Save the above configuration to a file container-group.json, and submit it to the SaladCloud API to deploy your
container group.
curl --request POST \
--url "https://api.salad.com/api/public/organizations/${organization_name}/projects/${project_name}/containers" \
--header 'Content-Type: application/json' \
--header 'Salad-Api-Key: <api-key>' \
--data @container-group.json
It will take some time for your container group to become “running.” It first must pull your container image into our
internal cache, and then download the image to three compatible nodes. Once the container group is running, you can
access the TGI server at the “Access Domain Name” provided in the response from the API, or via the SaladCloud Portal.
Using The Model
Once the container group is running, you can access swagger documentation at /docs. This will show you the available
API endpoints and how to interact with them. We will be using the OpenAI-compatible /v1/chat/completions endpoint to
generate image captions.
To generate a caption for an image, it needs to be downloadable via a URL. This can be accomplished with just about any
cloud storage provider, and can also be done with Salad’s S4 service. Here is an example
of how to generate a caption for an image using the TGI server:
curl -X 'POST' \
'https://some-random-prefix.salad.cloud/v1/chat/completions' \
-H 'accept: application/json' \
-H 'Content-Type: application/json' \
-d '{
"max_tokens": 256,
"messages":[
{
"role": "user",
"content": [
{
"type": "text",
"text": "What is in this image?
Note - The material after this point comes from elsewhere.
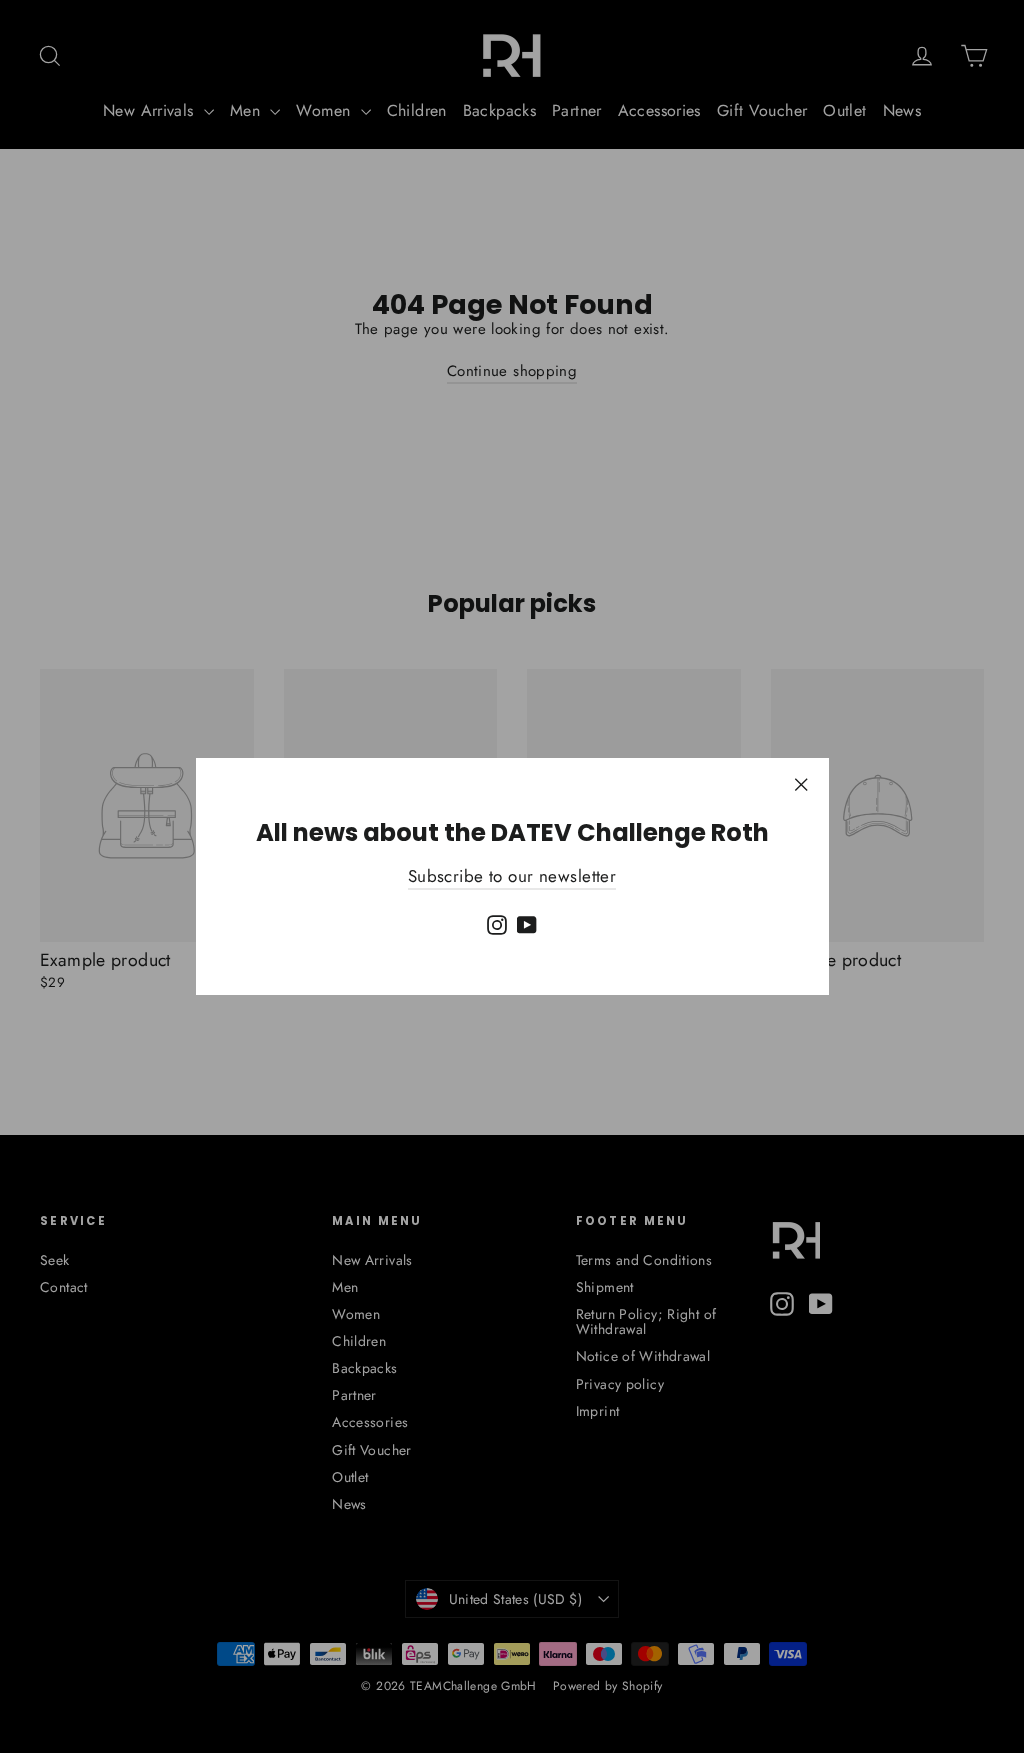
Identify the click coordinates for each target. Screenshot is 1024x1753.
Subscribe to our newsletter (512, 876)
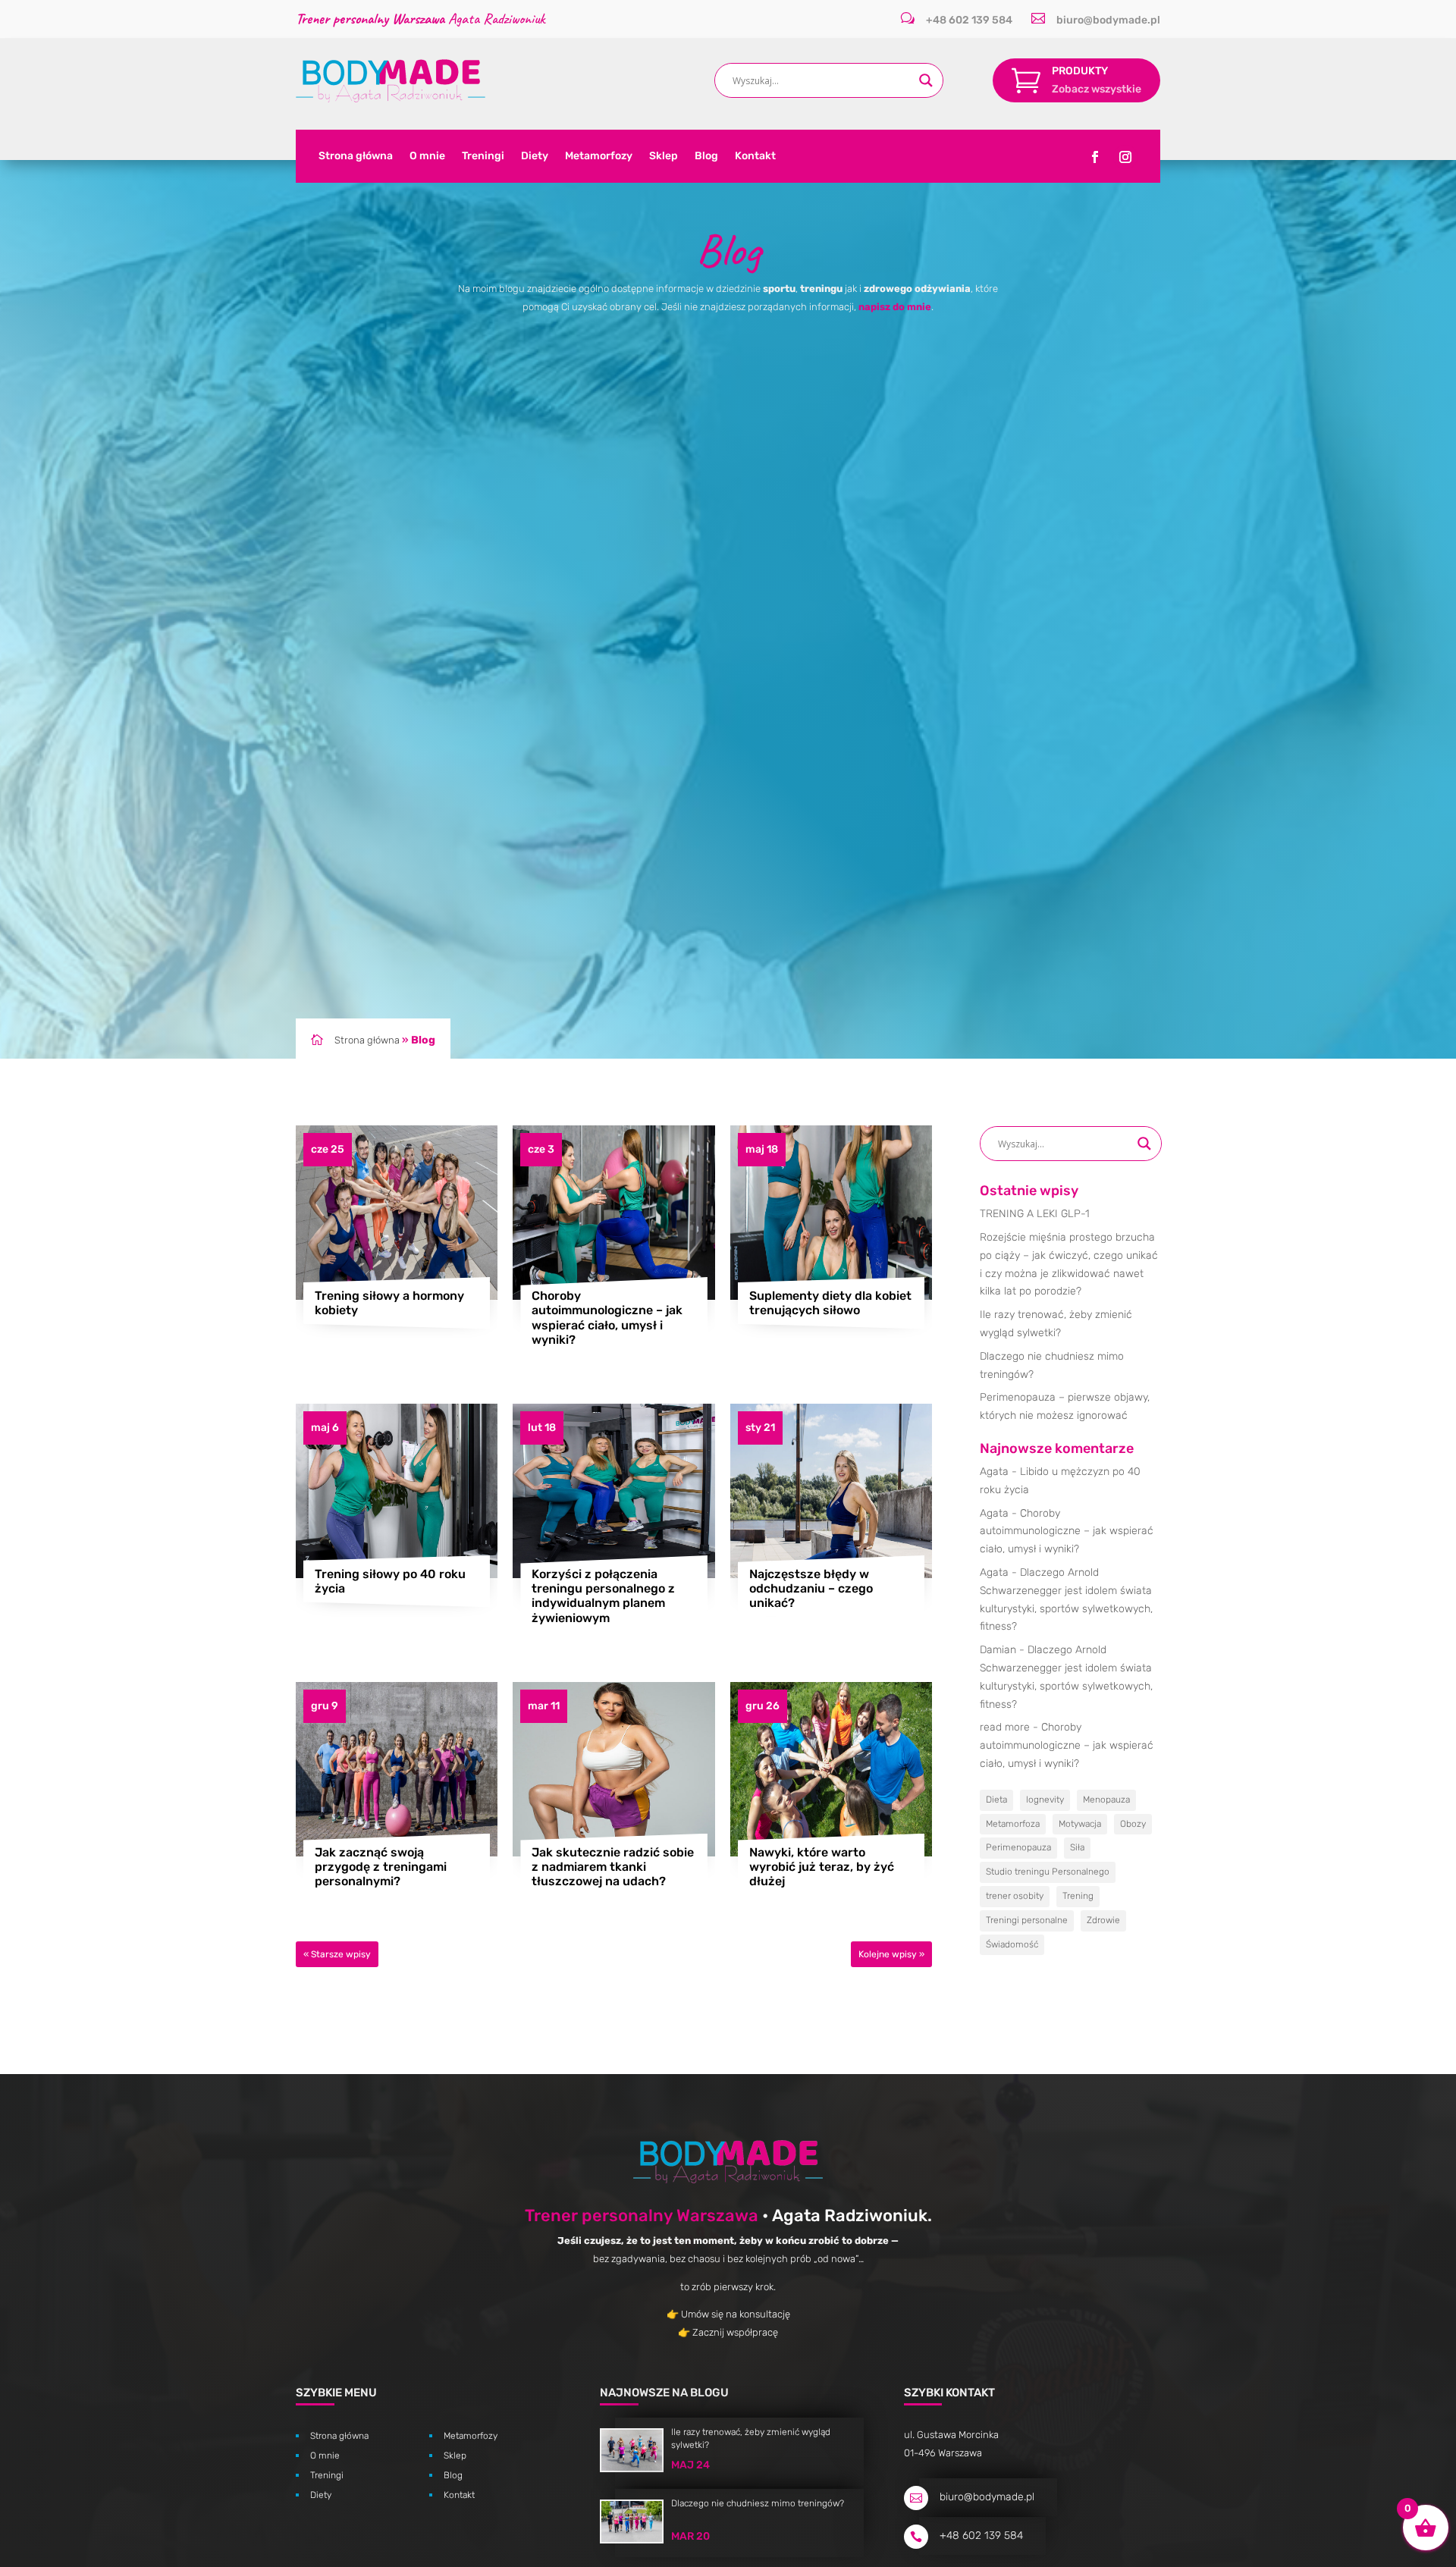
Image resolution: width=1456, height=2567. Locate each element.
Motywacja (1080, 1824)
Include details."
},
{
"type": "image_url",
"image_url": {
"url": "https://salad-benchmark-assets.download/coco2017/train2017/000000000094.jpg"
}
}
]
}
],
"stream": false
}'
This will return a JSON response with the generated caption. You can adjust the max_tokens parameter to control the
length of the generated caption. The image_url parameter should be a URL to the image you want to generate a caption
for.
Conclusion
In this guide, we have shown you how to deploy a Vision-Language Model for image captioning using SaladCloud. This model
provides state-of-the-art performance in image captioning tasks, and can be easily deployed using SaladCloud. By
building a custom Docker image with the model weights pre-downloaded, you can save costs and improve performance. We
have also shown you how to interact with the model using the TGI server’s API endpoints.